A medical rescue flight carrying an American from Antarctica has landed in Christchurch
An Australian medical team used favourable weather conditions in Antarctica to airlift the patient from the United States McMurdo Station research centre.
Temperatures hit -25C at McMurdo but conditions otherwise were described as "perfect" for the jet to land at the base after a five-hour flight from Christchurch.
The five-member Australian team arrived on the ice this afternoon (NZT) in an Australian Antarctic Division's (AAD) Airbus A319 and left about an hour later, taking advantage of a brief twilight as Antarctica emerges from its six-month-long dark winter.
US staff prepared the ice runway, known as Pegasus. It is one of a handful in Antarctica that can land wheeled aircraft.
The AAD received a call for help from the US National Science Foundation (NSF) yesterday.

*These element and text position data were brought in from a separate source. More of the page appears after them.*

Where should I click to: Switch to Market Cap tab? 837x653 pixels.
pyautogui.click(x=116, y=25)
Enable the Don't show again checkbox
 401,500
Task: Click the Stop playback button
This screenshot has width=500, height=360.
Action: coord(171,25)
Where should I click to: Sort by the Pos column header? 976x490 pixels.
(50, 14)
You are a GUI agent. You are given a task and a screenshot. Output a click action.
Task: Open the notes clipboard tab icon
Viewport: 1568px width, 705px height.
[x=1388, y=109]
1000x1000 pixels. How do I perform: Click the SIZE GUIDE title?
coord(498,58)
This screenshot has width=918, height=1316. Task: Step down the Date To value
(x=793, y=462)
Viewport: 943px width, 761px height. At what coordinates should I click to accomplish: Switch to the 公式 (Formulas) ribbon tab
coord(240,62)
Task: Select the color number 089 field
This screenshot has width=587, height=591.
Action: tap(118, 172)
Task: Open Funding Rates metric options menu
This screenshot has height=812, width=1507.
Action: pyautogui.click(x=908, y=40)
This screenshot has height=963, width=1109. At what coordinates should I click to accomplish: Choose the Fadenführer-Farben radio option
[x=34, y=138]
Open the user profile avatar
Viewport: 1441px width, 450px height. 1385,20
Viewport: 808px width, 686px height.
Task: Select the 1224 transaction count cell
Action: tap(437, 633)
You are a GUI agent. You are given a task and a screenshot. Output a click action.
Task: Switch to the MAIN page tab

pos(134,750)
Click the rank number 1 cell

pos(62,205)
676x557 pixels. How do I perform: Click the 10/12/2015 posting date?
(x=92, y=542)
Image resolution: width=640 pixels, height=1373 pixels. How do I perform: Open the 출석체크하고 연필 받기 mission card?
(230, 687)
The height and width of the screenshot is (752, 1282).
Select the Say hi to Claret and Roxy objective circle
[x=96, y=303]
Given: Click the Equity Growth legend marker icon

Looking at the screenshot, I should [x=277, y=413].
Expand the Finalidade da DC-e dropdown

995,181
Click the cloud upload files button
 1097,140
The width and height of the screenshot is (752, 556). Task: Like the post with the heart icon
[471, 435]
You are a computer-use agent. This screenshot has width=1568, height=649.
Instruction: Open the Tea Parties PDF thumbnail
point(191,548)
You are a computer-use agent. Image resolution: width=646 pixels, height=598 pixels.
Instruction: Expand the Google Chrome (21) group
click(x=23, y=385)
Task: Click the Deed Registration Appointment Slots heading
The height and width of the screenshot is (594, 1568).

"The patient, whose identity NSF is not releasing, is currently stable but may require immediate corrective surgery best delivered at a more capable facility than is available at McMurdo," a statement from NSF said.
"The facility at McMurdo is equivalent to an urgent-care centre in the US and is not equipped for the type of procedure being contemplated."
The NSF would not disclose the nature of the illness or injury.
The patient was being treated on board the aeroplane and was expected to receive more medical help in Christchurch.
The Royal New Zealand Air Force provided search and rescue coverage for the flight.
McMurdo is the main US Antarctic base and is on the southern tip of Ross Island 3800km south of Christchurch and 1360km north of the South Pole.